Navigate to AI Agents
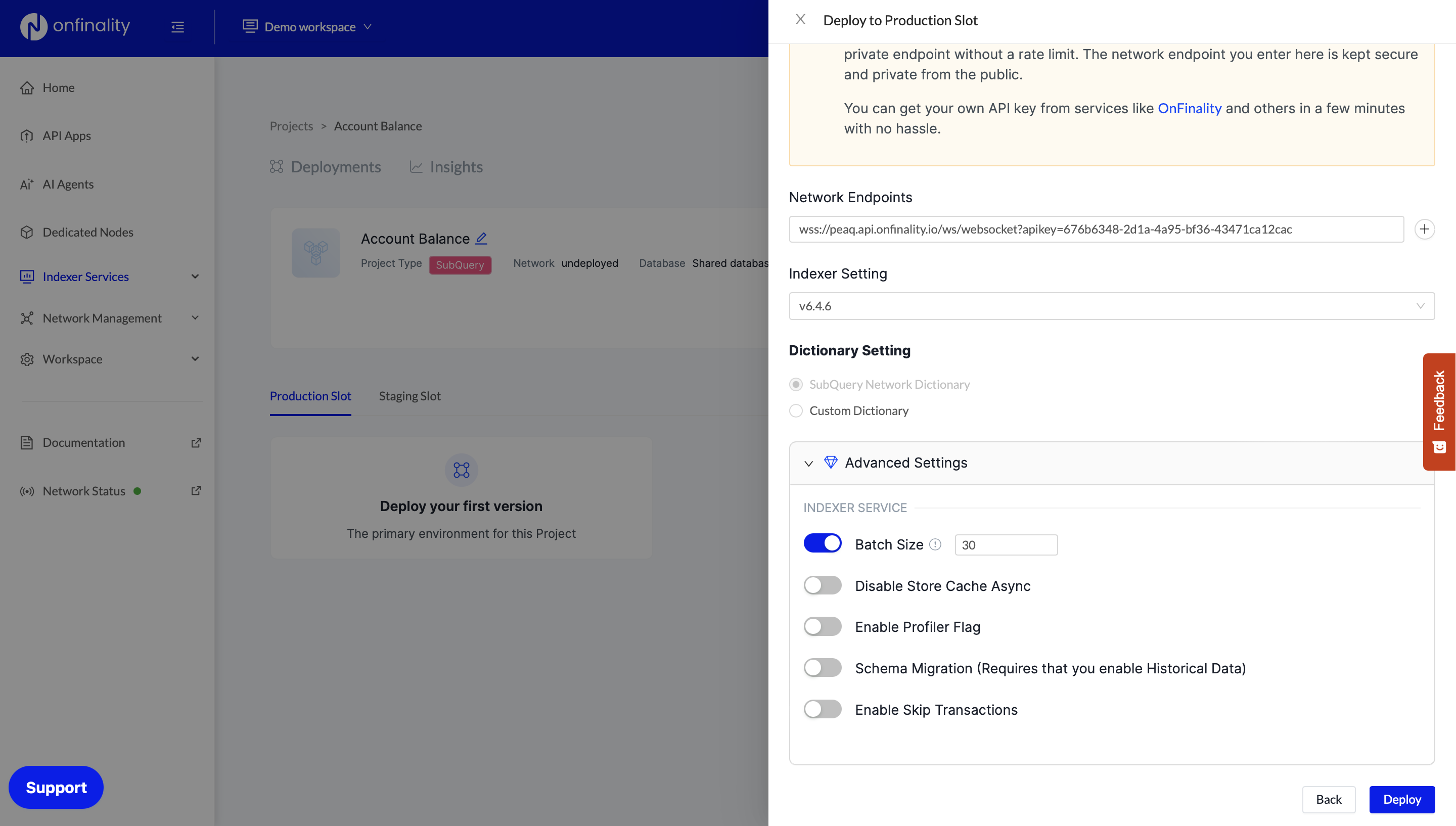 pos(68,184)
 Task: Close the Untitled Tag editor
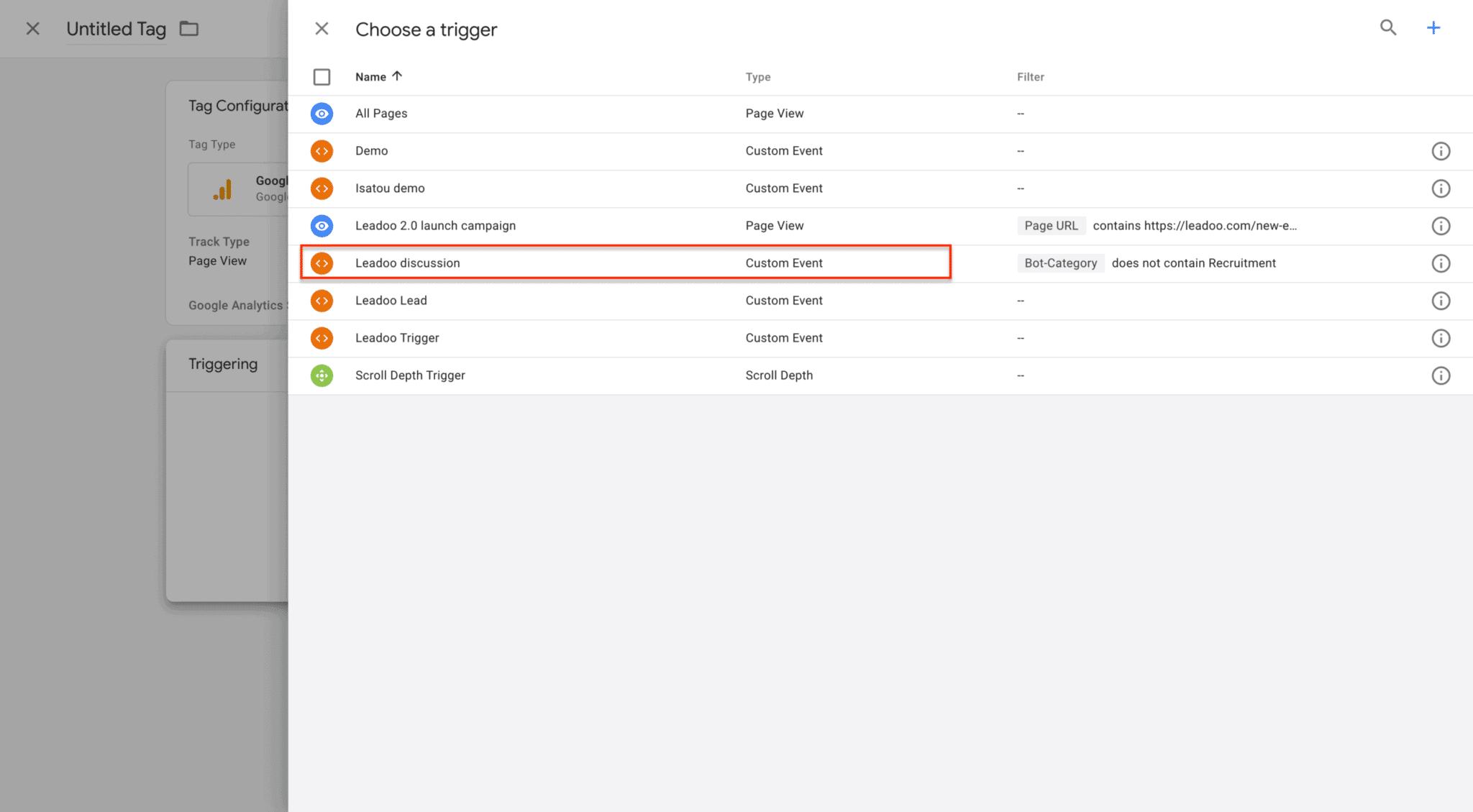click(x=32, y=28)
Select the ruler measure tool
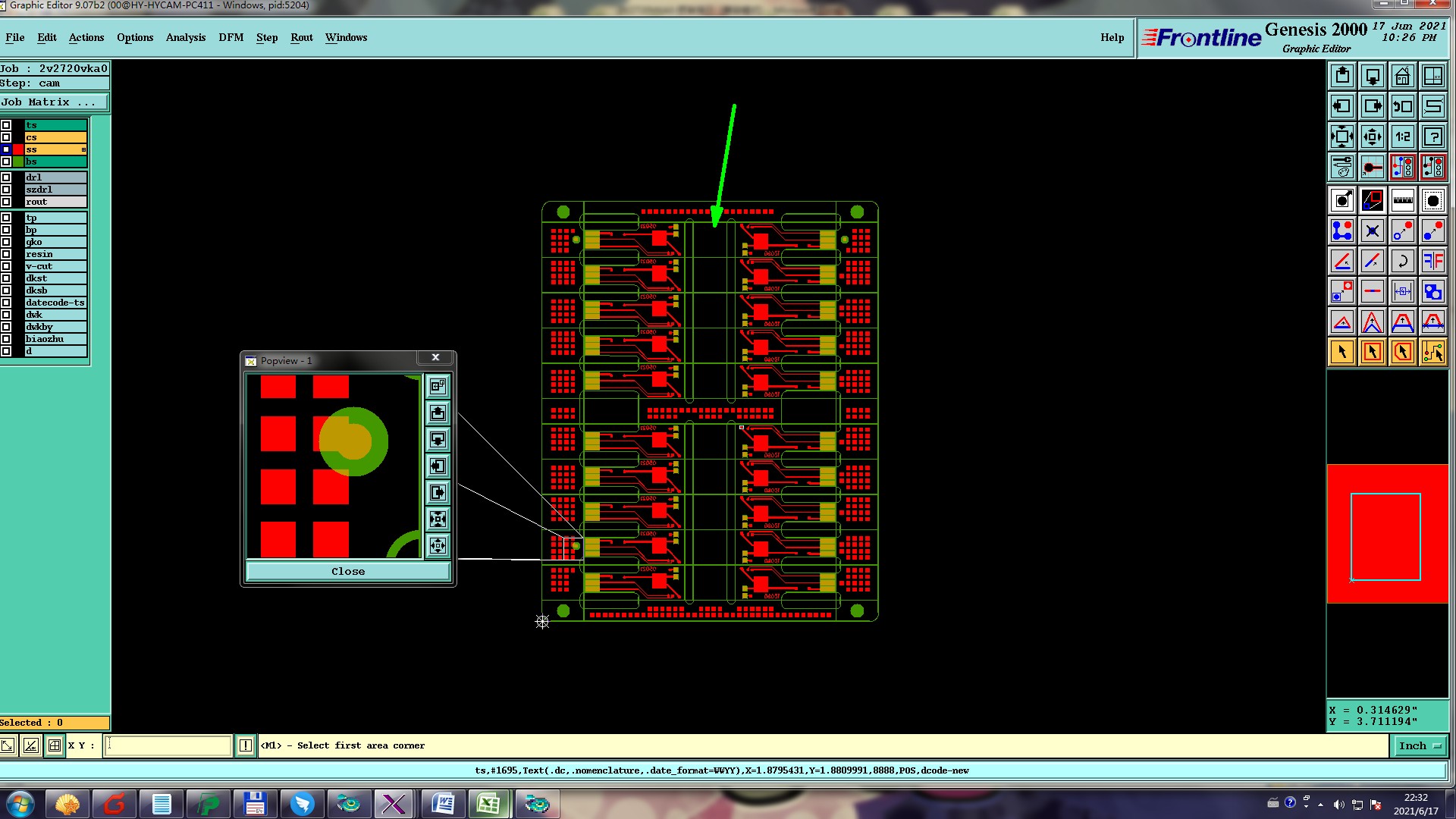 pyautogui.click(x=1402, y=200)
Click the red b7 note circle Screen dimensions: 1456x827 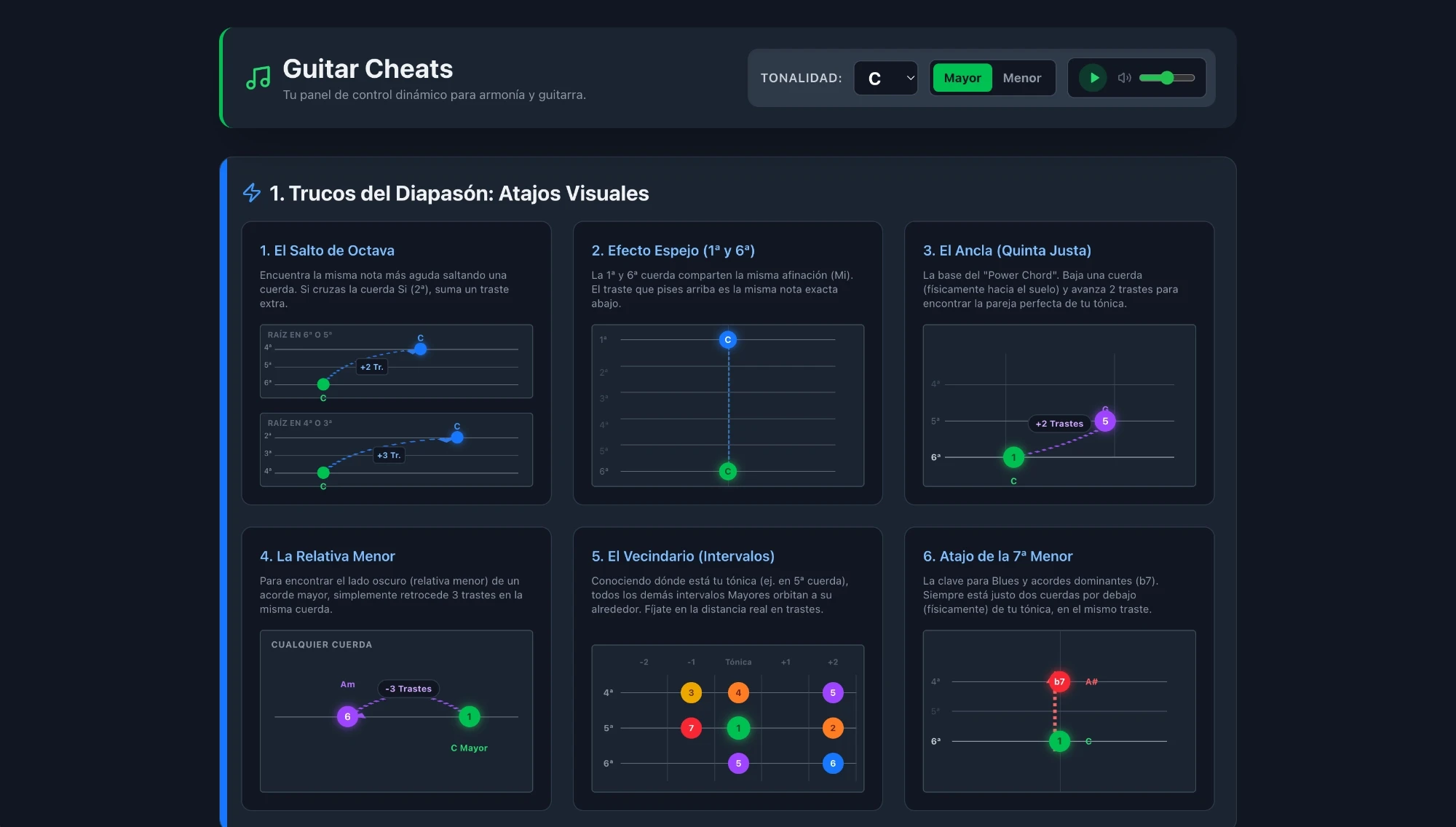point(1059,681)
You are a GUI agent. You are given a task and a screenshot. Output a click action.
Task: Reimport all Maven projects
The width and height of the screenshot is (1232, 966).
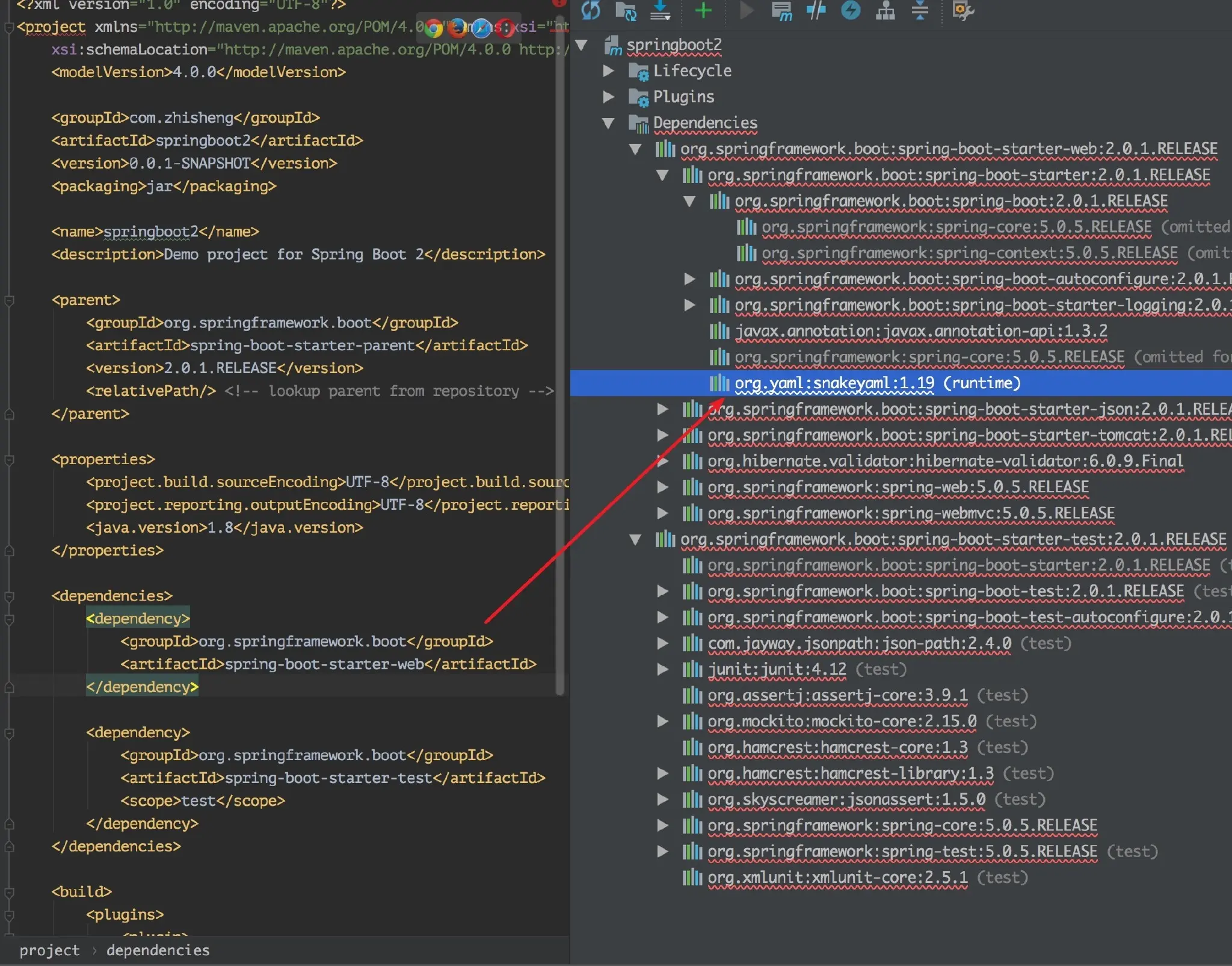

▸ ACTIVITY: Within the records, how many lines include "screenshot"? The answer is the number and nothing else.

▸ ANSWER TO THE PROBLEM: 2